Extracted records
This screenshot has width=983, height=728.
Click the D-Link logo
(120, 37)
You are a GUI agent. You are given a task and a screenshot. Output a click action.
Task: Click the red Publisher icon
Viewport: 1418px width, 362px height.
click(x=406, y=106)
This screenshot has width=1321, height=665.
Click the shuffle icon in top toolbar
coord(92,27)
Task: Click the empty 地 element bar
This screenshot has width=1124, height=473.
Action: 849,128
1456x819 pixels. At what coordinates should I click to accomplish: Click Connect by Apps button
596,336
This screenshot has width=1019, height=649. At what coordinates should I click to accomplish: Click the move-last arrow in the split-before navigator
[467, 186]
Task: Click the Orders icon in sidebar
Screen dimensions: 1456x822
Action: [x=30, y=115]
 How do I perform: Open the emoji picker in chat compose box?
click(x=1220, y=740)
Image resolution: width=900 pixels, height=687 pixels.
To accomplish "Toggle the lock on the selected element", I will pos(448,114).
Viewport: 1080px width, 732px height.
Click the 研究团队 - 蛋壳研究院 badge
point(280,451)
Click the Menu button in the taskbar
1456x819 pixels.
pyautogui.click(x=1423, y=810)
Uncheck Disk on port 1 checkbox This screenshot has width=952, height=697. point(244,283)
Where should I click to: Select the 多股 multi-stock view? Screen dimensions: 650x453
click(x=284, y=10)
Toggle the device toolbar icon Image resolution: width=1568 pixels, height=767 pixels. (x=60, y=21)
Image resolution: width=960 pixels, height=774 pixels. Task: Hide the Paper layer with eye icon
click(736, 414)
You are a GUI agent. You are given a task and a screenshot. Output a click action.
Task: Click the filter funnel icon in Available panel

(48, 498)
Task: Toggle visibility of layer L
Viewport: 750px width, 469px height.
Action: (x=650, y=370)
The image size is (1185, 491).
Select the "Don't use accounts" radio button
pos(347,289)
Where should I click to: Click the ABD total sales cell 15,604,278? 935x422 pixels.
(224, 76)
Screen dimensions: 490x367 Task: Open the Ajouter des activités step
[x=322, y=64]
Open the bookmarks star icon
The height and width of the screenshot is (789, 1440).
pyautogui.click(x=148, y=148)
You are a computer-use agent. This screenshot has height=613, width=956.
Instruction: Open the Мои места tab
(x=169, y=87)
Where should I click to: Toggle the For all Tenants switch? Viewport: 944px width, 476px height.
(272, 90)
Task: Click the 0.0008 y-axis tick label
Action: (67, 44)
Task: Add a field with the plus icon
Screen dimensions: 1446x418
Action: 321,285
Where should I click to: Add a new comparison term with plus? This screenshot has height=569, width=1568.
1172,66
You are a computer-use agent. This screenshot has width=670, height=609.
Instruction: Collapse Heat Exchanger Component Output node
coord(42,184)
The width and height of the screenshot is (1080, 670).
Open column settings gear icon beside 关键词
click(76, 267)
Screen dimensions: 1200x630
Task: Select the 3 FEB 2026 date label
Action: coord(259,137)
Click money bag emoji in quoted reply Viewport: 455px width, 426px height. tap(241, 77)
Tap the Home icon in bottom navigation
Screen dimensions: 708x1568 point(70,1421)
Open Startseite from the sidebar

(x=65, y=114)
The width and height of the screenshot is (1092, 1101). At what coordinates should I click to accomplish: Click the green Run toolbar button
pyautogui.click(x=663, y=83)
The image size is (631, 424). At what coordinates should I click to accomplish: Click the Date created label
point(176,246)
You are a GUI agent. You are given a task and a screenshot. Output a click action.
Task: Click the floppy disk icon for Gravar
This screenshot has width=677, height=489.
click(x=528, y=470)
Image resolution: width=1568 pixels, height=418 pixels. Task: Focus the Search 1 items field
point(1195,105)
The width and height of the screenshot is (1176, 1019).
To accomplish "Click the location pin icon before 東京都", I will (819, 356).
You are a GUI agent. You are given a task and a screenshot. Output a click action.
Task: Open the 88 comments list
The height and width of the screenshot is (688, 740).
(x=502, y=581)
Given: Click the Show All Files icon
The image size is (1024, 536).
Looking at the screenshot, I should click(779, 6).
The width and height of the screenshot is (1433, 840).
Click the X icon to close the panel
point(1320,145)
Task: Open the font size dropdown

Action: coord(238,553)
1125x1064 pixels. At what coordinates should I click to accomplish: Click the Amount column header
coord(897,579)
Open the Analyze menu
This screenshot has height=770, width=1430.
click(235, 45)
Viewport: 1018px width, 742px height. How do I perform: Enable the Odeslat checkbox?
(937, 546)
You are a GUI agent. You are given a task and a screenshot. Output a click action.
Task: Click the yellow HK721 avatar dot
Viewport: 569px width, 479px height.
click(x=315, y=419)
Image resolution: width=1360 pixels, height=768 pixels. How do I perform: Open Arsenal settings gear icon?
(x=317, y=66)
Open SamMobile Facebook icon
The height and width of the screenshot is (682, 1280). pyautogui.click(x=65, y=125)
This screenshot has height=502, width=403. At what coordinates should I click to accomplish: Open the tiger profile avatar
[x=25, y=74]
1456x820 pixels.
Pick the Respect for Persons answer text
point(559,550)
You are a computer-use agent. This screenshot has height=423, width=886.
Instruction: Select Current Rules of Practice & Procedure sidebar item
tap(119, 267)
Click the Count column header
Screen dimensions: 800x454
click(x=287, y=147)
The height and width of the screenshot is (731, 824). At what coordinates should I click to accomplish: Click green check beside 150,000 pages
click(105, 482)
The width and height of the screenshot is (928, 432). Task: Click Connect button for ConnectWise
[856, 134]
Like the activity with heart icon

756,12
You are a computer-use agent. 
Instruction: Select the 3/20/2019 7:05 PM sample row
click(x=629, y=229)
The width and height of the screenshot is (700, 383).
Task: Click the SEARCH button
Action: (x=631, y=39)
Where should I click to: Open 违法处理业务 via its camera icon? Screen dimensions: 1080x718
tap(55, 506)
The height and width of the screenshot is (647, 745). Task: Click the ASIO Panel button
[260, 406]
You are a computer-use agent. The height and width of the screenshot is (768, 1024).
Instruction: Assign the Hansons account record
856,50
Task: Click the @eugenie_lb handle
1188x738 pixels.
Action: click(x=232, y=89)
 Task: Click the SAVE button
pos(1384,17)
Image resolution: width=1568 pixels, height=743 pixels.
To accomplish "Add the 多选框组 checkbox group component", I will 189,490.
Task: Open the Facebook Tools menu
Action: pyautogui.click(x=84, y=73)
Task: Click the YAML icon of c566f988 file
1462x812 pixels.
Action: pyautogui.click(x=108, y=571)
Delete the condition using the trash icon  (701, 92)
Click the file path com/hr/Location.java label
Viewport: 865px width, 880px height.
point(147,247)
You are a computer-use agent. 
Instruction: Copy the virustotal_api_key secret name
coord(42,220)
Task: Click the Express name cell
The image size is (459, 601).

What this task involves: Scan the data above for the string "element". Copy every line in which it appears.

Answer for this exercise:
Task: Click the empty 地 element bar
To accomplish "Toggle the lock on the selected element", I will pos(448,114).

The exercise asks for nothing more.